So bin Laden set about spinning the revelations contained in the Qur'an and the sayings of the Prophet Muhammad, known as the Hadith, which provide much of the context for actual religious practice in the Muslim world. The Saudi millionaire wrote a diatribe that he called a declaration of war and then a fatwa, or religious edict, cherry-picking quotations from Islamic Scripture and calling on dubious scholars to back him up. The tracts were political propaganda, not theology, but for his purpose they worked very well. The apocalyptic notion of holy war he promoted—and the reality of it that he demonstrated on 9/11—became the dominant vision of Islam for those with little understanding of the faith, whether in the West or, indeed, the Muslim world. Even many religious scholars were intimidated.

Now that's starting to change. Important Muslim thinkers, including some on whom bin Laden depended for support, have rejected his vision of jihad. Once sympathetic publics in the Middle East and South Asia are growing disillusioned. As CIA Director Michael Hayden said last week, "Fundamentally, no one really liked Al Qaeda's vision of the future." At the same time, and potentially much more important over the long run, a new vision of Islam, neither bin Laden's nor that of the traditionalists who preceded him, is taking shape. Momentum is building within the Muslim world to re-examine what had seemed immutable tenets of the faith, to challenge what had been taken as literal truths and to open wide the doors of interpretation (ijtihad) that some schools of Islam tried to close centuries ago.

Intellectually and theologically, a lot of the most ambitious work is being done by a group of scholars based in Ankara, Turkey, who expect to publish new editions of the Hadith before the end of the year. They have collected all 170,000 known narrations of the Prophet's sayings. These are supposed to record Muhammad's words and deeds as a guide to daily life and a key to some of the mysteries of the Qur'an. But many of those anecdotes came out of a specific historical context, and those who told the stories or, much later, recorded them, were not always reliable. Sometimes they confused "universal values of Islam with geographical, cultural and religious values of their time and place," says Mehmet Gormez, a theology professor at the University of Ankara who's working on the project. "Every Hadith narration has ... a context. We want to give every narration a home again."
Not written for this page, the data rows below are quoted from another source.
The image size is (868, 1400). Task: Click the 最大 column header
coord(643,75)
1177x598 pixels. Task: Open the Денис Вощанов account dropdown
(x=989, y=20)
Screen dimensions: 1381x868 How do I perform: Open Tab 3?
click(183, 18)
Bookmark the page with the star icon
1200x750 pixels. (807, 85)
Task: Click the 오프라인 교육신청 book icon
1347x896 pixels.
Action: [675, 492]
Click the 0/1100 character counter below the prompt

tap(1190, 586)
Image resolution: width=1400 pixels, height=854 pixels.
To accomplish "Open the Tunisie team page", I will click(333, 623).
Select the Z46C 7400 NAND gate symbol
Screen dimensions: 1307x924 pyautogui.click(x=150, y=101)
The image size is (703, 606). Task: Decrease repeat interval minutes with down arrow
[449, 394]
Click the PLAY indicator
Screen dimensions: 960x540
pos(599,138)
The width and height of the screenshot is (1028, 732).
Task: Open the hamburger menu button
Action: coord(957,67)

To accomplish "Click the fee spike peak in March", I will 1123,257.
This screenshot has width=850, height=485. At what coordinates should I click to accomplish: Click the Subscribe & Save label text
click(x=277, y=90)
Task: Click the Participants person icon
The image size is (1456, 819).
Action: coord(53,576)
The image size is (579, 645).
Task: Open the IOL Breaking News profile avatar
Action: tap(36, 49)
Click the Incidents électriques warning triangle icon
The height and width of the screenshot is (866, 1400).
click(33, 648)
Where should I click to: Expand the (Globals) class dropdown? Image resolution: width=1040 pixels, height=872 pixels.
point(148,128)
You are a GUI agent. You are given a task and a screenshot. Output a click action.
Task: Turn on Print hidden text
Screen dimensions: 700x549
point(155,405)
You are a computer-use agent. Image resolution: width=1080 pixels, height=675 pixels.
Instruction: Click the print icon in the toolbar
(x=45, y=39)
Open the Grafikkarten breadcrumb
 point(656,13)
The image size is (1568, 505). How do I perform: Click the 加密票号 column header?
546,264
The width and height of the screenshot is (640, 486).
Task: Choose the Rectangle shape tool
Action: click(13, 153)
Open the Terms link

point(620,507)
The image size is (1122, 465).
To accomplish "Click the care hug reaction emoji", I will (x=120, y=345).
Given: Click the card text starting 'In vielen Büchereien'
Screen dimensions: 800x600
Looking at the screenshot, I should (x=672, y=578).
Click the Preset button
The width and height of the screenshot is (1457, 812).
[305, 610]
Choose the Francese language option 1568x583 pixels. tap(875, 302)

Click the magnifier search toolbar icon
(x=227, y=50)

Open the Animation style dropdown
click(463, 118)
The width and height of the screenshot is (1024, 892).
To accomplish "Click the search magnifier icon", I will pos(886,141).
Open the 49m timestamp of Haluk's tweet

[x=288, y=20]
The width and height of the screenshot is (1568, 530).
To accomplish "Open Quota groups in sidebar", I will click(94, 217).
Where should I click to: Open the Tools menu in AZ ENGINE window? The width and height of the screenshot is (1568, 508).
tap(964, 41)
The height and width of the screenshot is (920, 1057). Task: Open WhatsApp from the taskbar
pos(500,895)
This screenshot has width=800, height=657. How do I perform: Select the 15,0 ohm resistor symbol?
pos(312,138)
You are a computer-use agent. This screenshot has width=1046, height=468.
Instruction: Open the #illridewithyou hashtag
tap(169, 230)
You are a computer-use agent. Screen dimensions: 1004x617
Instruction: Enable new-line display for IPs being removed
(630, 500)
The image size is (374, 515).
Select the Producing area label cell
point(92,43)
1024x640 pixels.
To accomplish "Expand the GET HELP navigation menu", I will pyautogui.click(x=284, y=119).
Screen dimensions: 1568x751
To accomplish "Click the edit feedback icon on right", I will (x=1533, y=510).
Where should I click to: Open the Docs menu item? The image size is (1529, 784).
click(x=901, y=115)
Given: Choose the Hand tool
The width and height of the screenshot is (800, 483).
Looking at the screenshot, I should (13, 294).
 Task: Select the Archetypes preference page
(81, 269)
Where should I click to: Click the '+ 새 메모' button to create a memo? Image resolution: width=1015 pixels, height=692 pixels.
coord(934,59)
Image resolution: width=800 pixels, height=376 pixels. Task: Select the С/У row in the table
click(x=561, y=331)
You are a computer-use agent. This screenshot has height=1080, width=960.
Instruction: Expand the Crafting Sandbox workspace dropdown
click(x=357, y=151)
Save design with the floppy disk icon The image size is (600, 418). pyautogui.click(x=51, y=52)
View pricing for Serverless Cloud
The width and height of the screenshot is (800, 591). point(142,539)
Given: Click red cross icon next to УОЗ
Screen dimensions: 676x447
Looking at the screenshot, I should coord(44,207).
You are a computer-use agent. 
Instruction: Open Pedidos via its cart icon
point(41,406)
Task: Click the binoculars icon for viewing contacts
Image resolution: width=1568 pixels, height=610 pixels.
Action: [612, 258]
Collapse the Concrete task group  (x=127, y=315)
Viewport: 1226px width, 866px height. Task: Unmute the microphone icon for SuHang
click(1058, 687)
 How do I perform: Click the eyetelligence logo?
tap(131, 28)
Mehmet Aydin, who first conceived the Hadith project four years ago, when he was Turkey's minister of state for religious affairs, says it is obvious that in the seventh century, the time of the Prophet, life was very different. One Hadith, for instance, forbids women from traveling alone. In Saudi Arabia, this and other sayings are given as a reason women should not be allowed to drive. "This is clearly not a religious injunction but related to security in a specific time and place," says Gormez. In fact, the Prophet says elsewhere that he misses those days, evidently in his recent memory, when women could travel alone from Yemen to Mecca. In its first three centuries "Islam was interacting with Greek, Iranian and Indian cultures and at every encounter [scholars] reinterpreted Islam according to new conditions," says Gormez. "They were not afraid to rethink Islam then."

Liberal Muslim thinkers have made similar arguments in the past, but they were outliers and often not theologians. The Turkish project, on the other hand, has the quiet backing of the ruling AK Party, the world's most successful, democratically elected party with Islamist roots. The professors involved are quick to deny that their work represents some sort of Islamic Reformation—there is no Martin Luther among them, no theses are being nailed to a door. They call what they're doing a "rethinking" or a "re-understanding" of the sacred texts "according to modern concepts like democracy, human rights, women's rights and universal values," says Gormez. Yet their work has far-reaching potential, given the credibility of the source.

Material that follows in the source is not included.